The big question though is what is really going on. Leaving aside for a minute the distinct possibility that the Japanese government and their nuclear generating companies may be deliberately misleading the media, we are still subject to media misrepresentation and misunderstanding of the situation.
“Nuclear” is such an emotional word which makes it hard to trust at face value any news report involving the word. As near as I can tell the shutdown procedures at the reactors worked as they were designed to which means that the rods got inserted to shut down the reaction. What I don’t completely understand is the physics and mechanics of the process after that happens. Some talking head was on the radio this morning claiming that “7% of the reaction” continues indefinitely after the shutdown. That was his explanation of why the core continues to generate heat even after a shutdown but it doesn’t make sense. If that was really true then you could never stop a nuclear reaction, ever. And that simply isn’t logical or consistent with history. We know that reactors have been shutdown and decommissioned so that explanation is either just wrong or so over-simplified as to not be useful to me.
Actually the correct terminology for what happened in Japan is that the reactor was “SCRAMed”. SCRAM has been adopted in engineering lexicon for any rapid shutdown but the original etymology is Safety Control Rod Axe Man (some sources say “Safety Cut Rope Axe Man”). Originally SCRAM referred to the guy standing above the Chicago Pile (the first nuclear reactor) with an axe. His orders were to chop the rope holding the control rods out of the reactor if the shit hit the fan.

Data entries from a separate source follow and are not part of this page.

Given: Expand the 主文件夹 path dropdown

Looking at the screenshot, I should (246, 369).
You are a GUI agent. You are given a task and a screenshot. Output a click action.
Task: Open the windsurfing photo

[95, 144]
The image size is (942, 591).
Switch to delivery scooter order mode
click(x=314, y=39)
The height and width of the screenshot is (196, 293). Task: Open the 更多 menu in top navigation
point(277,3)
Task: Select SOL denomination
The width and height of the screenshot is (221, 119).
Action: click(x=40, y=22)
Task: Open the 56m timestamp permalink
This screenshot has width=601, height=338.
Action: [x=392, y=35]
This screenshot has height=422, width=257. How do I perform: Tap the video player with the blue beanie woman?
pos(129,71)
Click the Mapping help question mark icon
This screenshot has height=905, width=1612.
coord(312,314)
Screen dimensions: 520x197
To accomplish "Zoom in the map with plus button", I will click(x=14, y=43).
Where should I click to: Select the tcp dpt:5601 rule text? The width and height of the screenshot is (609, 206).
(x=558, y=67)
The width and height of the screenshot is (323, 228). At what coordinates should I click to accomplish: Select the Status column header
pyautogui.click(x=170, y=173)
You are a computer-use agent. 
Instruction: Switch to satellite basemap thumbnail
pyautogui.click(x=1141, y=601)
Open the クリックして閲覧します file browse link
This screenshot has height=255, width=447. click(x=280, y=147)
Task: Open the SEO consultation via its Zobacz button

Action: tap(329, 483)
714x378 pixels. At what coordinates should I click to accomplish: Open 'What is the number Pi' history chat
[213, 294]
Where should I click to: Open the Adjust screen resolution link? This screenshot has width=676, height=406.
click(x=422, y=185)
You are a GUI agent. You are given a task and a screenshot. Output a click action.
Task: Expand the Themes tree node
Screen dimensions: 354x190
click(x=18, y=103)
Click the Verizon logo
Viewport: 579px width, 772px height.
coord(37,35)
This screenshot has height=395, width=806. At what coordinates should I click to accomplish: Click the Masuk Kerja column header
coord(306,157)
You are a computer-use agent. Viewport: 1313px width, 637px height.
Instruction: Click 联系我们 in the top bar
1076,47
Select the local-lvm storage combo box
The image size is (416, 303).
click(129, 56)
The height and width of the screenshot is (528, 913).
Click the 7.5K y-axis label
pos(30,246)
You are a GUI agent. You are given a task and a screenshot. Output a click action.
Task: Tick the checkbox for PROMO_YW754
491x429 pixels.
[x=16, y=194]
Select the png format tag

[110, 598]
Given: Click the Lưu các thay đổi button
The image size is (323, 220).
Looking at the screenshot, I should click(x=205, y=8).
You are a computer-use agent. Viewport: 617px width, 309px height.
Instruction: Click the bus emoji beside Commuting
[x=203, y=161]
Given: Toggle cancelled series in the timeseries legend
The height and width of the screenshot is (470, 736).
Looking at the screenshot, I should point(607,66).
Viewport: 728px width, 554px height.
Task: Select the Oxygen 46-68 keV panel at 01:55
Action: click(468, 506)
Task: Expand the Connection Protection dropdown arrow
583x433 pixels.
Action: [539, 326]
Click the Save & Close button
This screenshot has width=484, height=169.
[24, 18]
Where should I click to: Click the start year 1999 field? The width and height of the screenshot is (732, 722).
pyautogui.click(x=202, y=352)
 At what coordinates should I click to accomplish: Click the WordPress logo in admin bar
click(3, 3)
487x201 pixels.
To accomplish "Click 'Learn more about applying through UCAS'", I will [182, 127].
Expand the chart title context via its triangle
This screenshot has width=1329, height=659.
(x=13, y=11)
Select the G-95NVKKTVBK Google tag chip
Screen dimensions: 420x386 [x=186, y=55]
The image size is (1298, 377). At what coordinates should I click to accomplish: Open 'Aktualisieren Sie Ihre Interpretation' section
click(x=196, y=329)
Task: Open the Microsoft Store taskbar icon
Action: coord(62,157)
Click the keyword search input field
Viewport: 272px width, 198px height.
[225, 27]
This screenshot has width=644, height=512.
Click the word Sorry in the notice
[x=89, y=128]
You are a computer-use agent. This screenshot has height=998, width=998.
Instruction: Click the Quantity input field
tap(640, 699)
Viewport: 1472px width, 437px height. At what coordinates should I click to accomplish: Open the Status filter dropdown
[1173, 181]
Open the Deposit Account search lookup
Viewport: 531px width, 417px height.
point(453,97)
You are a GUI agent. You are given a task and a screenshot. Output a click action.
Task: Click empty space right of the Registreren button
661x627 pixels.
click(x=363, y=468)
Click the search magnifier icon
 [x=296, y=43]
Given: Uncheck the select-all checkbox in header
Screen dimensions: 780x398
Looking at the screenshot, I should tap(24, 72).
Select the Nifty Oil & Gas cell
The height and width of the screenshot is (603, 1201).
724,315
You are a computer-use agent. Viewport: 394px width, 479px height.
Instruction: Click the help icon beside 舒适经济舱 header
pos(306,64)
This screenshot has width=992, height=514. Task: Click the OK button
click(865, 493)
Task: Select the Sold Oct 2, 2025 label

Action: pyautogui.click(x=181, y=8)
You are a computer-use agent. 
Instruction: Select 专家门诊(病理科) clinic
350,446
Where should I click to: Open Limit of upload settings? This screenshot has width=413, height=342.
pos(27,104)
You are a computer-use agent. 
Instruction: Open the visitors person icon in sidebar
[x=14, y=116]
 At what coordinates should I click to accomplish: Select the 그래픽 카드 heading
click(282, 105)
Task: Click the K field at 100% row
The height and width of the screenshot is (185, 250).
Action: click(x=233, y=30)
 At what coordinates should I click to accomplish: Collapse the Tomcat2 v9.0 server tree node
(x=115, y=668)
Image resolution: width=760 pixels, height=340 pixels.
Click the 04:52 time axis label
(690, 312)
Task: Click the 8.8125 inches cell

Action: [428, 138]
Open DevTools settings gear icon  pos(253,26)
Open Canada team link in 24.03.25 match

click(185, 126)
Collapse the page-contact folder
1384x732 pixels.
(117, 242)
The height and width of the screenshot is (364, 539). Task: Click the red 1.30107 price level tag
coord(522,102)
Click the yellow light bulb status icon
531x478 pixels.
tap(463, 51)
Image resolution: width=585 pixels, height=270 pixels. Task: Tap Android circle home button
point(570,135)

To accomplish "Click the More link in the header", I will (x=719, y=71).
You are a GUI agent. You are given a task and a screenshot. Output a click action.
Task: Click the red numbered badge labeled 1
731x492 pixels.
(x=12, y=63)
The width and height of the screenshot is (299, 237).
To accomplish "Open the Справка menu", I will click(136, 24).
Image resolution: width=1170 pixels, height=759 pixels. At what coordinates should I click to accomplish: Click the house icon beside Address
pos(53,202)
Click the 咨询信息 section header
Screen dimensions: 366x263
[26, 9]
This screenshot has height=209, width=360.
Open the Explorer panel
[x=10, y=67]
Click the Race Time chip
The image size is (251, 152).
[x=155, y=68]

According to Wikipedia the post-scram problem is the secondary products of decay which continue to emit neutrons. Emitted neutrons striking a nucleus are what keeps the reaction happening. A reaction becomes self sustaining or critical when the emitted neutrons are sufficient to generate new fissions which in turn generate sufficient newly emitted neutrons to split another nucleus. Fission creates primary decay products which account for the bulk of the by products and much smaller amounts of secondary decay products. As those secondary decay products live out their half lives eventually their neutron emissions will drop below a critical level which to my limited understanding would be the point where the reaction stops being self sustaining.
What I have gleaned from all this is that when the news reports that the reactor core has been “flooded with seawater”, rather than being the last ditch desperation measure that they make it sound like, it may actually be a very measured and reasoned response to a crisis. The goal post SCRAM is to deal with those residual neutrons from the secondary decay products. One way of doing that is to let them live out their brief little half lives until they finally dissipate themselves naturally. In order to do that the operators need to keep cooling water flowing through the core because it is still generating a lot of heat. That’s apparently where the talking head’s 7% number came from. 7% is evidently a good approximation of the amount of heat relative to full production in a reactor that has been in continuous service for some extended period of time. And 7% of an unimaginably big amount of heat is still a lot of heat to deal with. Since it appears that the backup generators got whacked by the tsunami, running the cooling pumps hasn’t been an option. Actually it sounds like the cooling pumps worked just fine until their backup batteries went dead. I can certainly relate to dead batteries, having woken up enough times to a cold RV after my batteries didn’t make it through the night.
The other way of dealing with those troublesome neutrons is to absorb them with something. And seawater apparently is a pretty good absorbent for recalcitrant neutrons, hence the decision to flood the core when cooling was no longer an option. So what I conclude out of all this is:
- If the shit really does hit the fan we’re in big trouble here on the BC coast.
- The news is as usual a spectacularly bad place to get information from.
- The plant operators are likely doing exactly what their emergency response plan tells them to do, no matter how hard the media is trying to portray them as being in a state of panic.
- Douglas Adams was right. As usual.
(several days later) My brother-in-law just posted this link on his Facebook page. This is likely as good a source of intelligent information about the situation as you will find. Concurrently with posting this update I am listening to a news report that Canadian “Health Food” stores are running out of iodine as panic buying occurs.